Over a month after this incident, the video of the event was forwarded this past Friday to a national trial lawyers email listserv that I am on. Not knowing anything else about the matter at that time, I visited Journeys’ website only to find absolute silence there on the matter. Consequently, this past Friday, I sent the following online message to Journeys: “To Journeys- I would have thought that your website would have had an immediate explanation for the “dumb N—-r” receipt referenced in this story: ” On November 23, I received the following canned reply from Journeys’ owner Genesco (including the quotation marks, for inexplicable reasons):
From: Journeys Product [mailto:JourneysProduct@genesco.com] Sent: Sunday, November 23, 2008 2:46 PM To: firstname.lastname@example.org Subject: Re: Journeys User Comments
“While we are continuing to investigate this incident, it now appears that an employee in one of our stores entered highly inappropriate statements in a form used to process a merchandise return. Needless to say, such an act was not authorized by Journeys, and will not be tolerated. This employee has been terminated. At Journeys, we pride ourselves on valuing and respecting every customer. We are shocked and sickened that a former associate could be responsible for an act so out of keeping with our culture and our values. We profoundly regret this incident.”
Who is handling Journeys’ public relations? Elmer Fudd? Who else could be the company’s public relations people when the foregoing email reply parrots back the very same statement issued by Genesco over thirty days ago? At least ABC news online last month reported that the customer’s mother “said they have gotten apologies from both the store’s company and the mall managers. She also said that she knew of no other similar incidents but that she believes that most people never look at their receipts.”

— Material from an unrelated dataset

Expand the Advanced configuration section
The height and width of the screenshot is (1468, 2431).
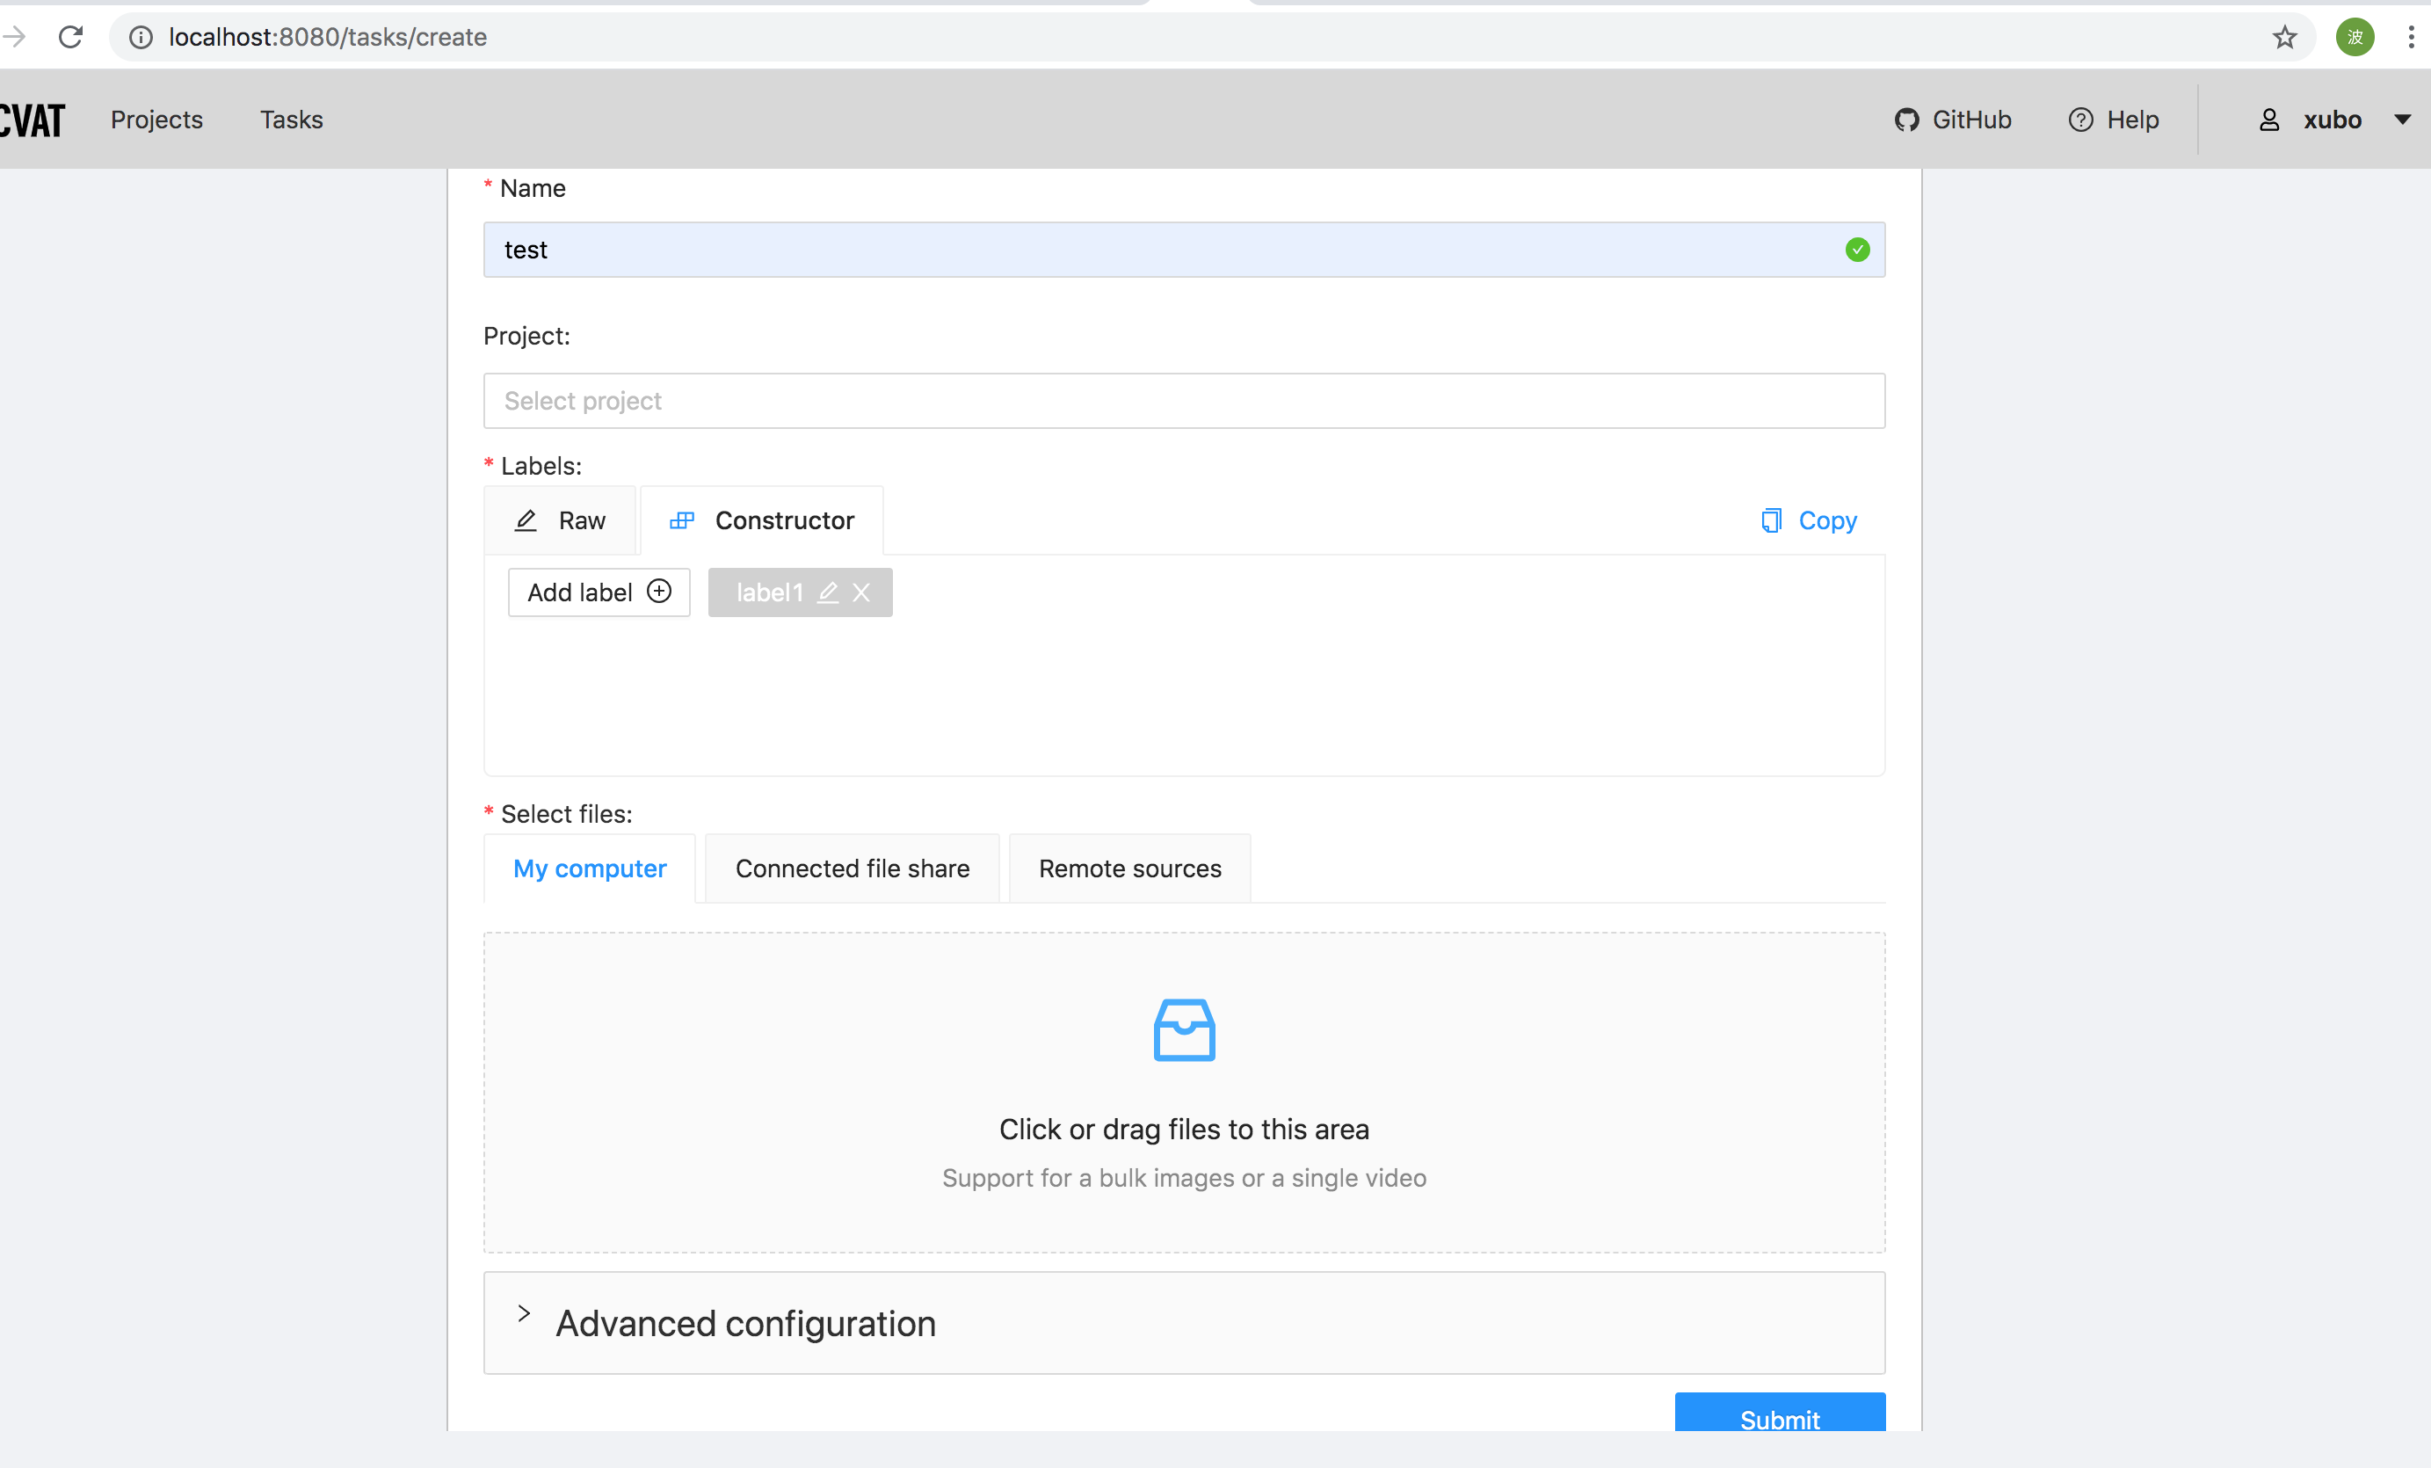(x=745, y=1323)
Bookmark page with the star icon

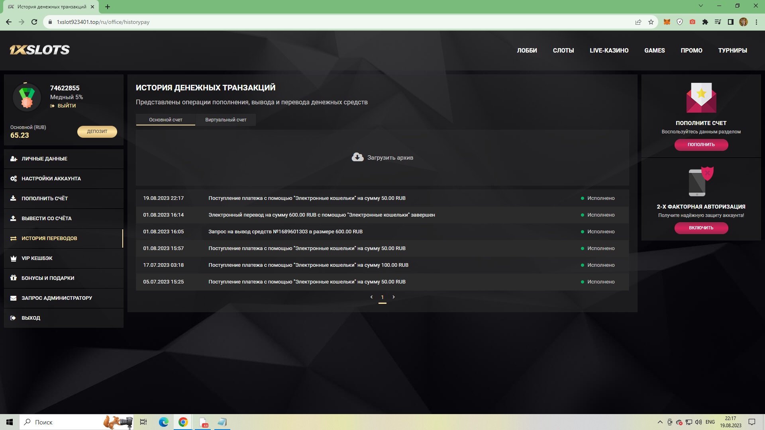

Apologies are easy to make. It takes more effort to explain how the snafu was not prevented in the first place, why the snafu completely violates the company’s core values and training (or else why the company waited until now to fix the problem) implement effective safeguards for such incidents not to be repeated and to let the public know of those safeguards.
Have Genesco’s lawyers mis-advised the company to remain silent on the matter beyond the foregoing by-now tired and rather empty written statement? That would sound like bad advice. The cat is out of the bag, and the company’s ongoing silence is not going to re-bag the cat.
If Journeys is not going to try to get a handle on the story, the blogosphere has already stepped into the fray with a slew of blogposts on the scandal.
Never underestimate the influence of the blogosphere.
ADDENDUM: November 25, 2008. Did intention, inattention, poor judgment or a combination of the three lead Journeys’ owner Genesco to bury its online apology on this matter? Journeys’ website remains silent on the matter. Owner Genesco nested an apology into its media links, rather than including the matter on the news section of its frontpage or anywhere else in its front webpage. At least Genesco goes into further explanatory detail than the above-listed lame corporate statement.
The online apology says that, previous to this incident, an employee bypassed the company’s computerized refund system by inputting a fictitious phone number and the racial slur. Genesco asserts said employee was terminated on other grounds before the current incident. The receipt that led to the above-described Internet onslaught, says Genesco, was generated by a different employee who input a ficititious phone number to generate the refund, thus automatically having the slur reprinted; that employee, says Genesco, was terminated for bypassing the company’s refund rules.
Genesco claims it is working technologically to prevent employees from bypassing the computer system. However, technology does not teach racial sensitivity. At best, technology can only foreclose a technological route to communicate racist views.